Executive Assistants, PAs and other administrators must understand how to take Minutes at a meeting effectively. Many managers and executives will attend and host significant meetings for your organisation. To ensure that agreements are documented, actions are circulated, and good record keeping, we will often require Minutes to be taken at a meeting.

Why is it essential to be able to take minutes at meetings?

In particular, Executive Assistants will likely have to do the Minute Taking at meetings. It is an expectation that all Executive Assistants can take minutes, but in reality, not all Executive Assistants have Minute Taking experience. Given that meetings that require minute-taking are usually essential and attended by the highest-level managers in your organisation, you must master the skill. If you do the minutes well, some managers will notice. However, if you do the minutes poorly, all of them will remember that you made this mistake.

What are the Meeting Minutes?

Meeting minutes relate to the record of what was decided upon, discussed and agreed upon in meetings. They enable organisations to keep track of their progress and hold meeting attendees accountable by adding action points. Minutes could be required for various meetings, but they are normally for important meetings.

Board meetings are the most important ones you will likely have in your organisation. They occur at private companies, public companies, charities, public sectors and NGOs. These are the most important meetings and will often need a set way of recording the minutes. This could be decided by laws, regulators and your company’s policies.

How to take Minutes at a Meeting?

Minute Taking is a skill that is often developed with practice and growing confidence. To learn how to take minutes for the first time, please see the IEAA Minute Taking Course. This will provide the skills and techniques needed to take minutes for the first time or to improve your minute-taking skills if you lack confidence.
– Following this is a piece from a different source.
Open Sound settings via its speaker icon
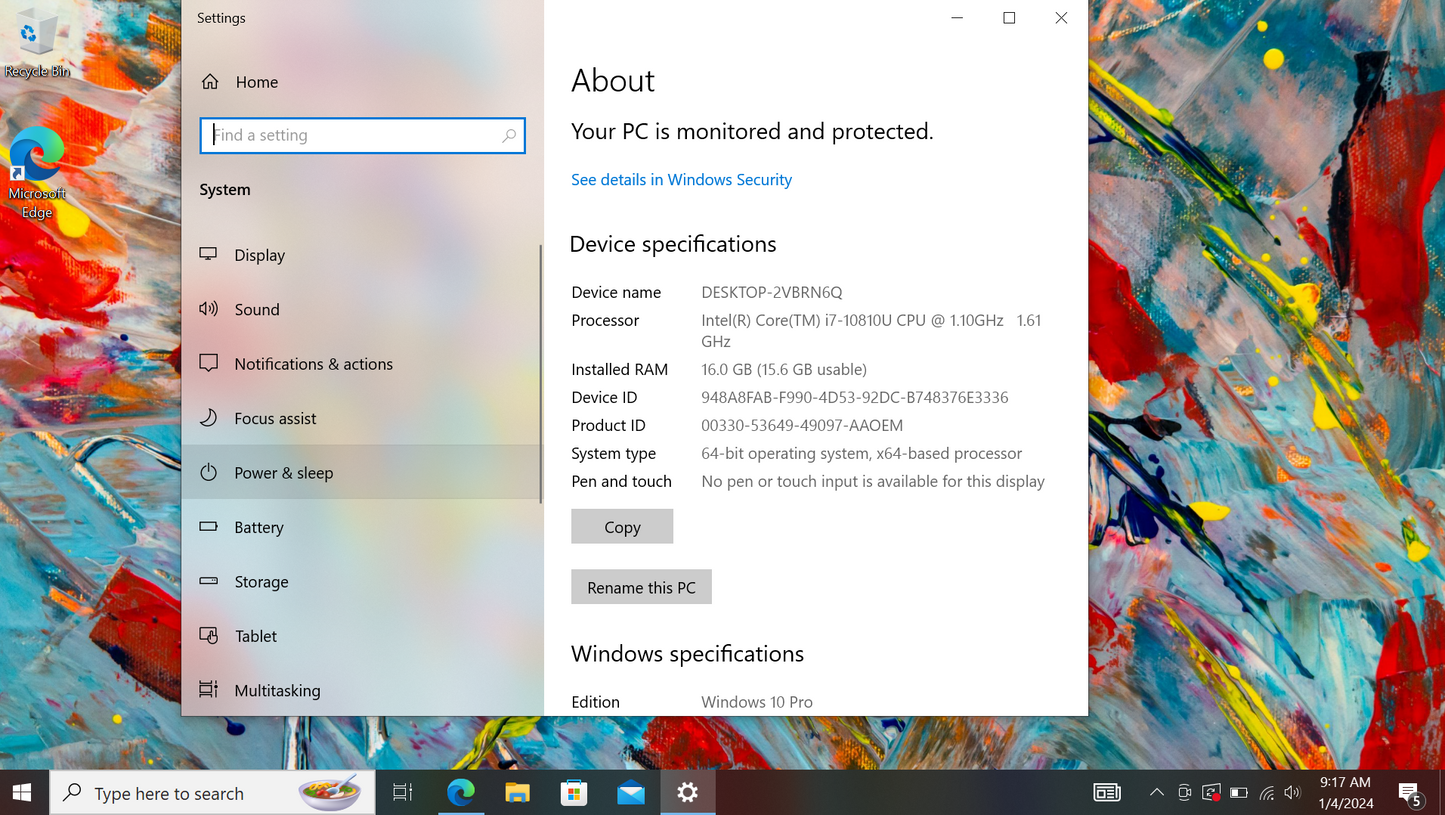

Preparation for the Meeting

It would be best if you learned how to prepare for the minute. This means researching who is attending and the topic that is being discussed. Be clear of all the terminologies and consider if you understand the big themes. Ideally, read previous minutes of this meeting, if there are any, to gain more awareness of the topics. Finally, it would be best if you also spoke to the meeting chair. This is vital for building rapport to work together in the meeting.

During the Meeting

In the meeting, you should aim to focus only on the key points of what was agreed upon, what has been chosen or what needs to be done in the future. Some organisations have a policy of no discussion leading into the key points, but others will require that you record key dialogues to give context. This is a cultural preference of an organisation. However, the trend is to keep minutes as concise as possible and only focus on the next steps.
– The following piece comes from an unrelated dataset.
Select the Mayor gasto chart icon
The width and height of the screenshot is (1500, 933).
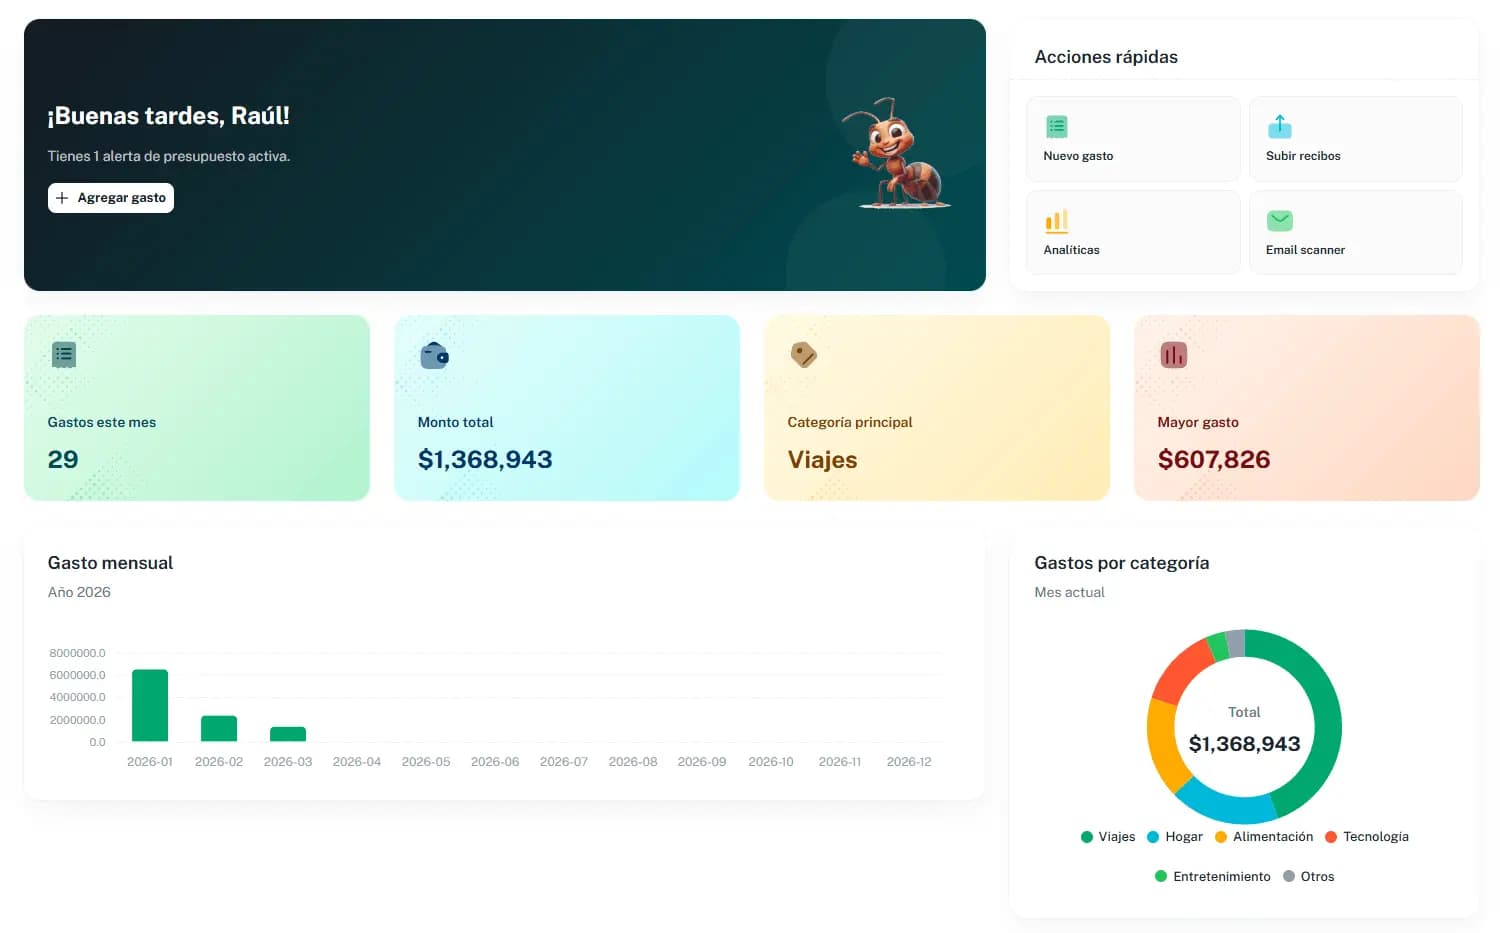(x=1173, y=354)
If you are unsure if your note-taking is good, you self-assess if you are writing too much. There is a possibility that you could write down too much, and this could lead to you not picking up the key points.

After the Meeting

You must write up the action points as soon as possible. This will ensure that meeting attendees can get on with the action points as soon as possible. Additionally, writing when it is fresh in your mind is better. Make sure you write in a factual and unbiased tone and use the third person past tense.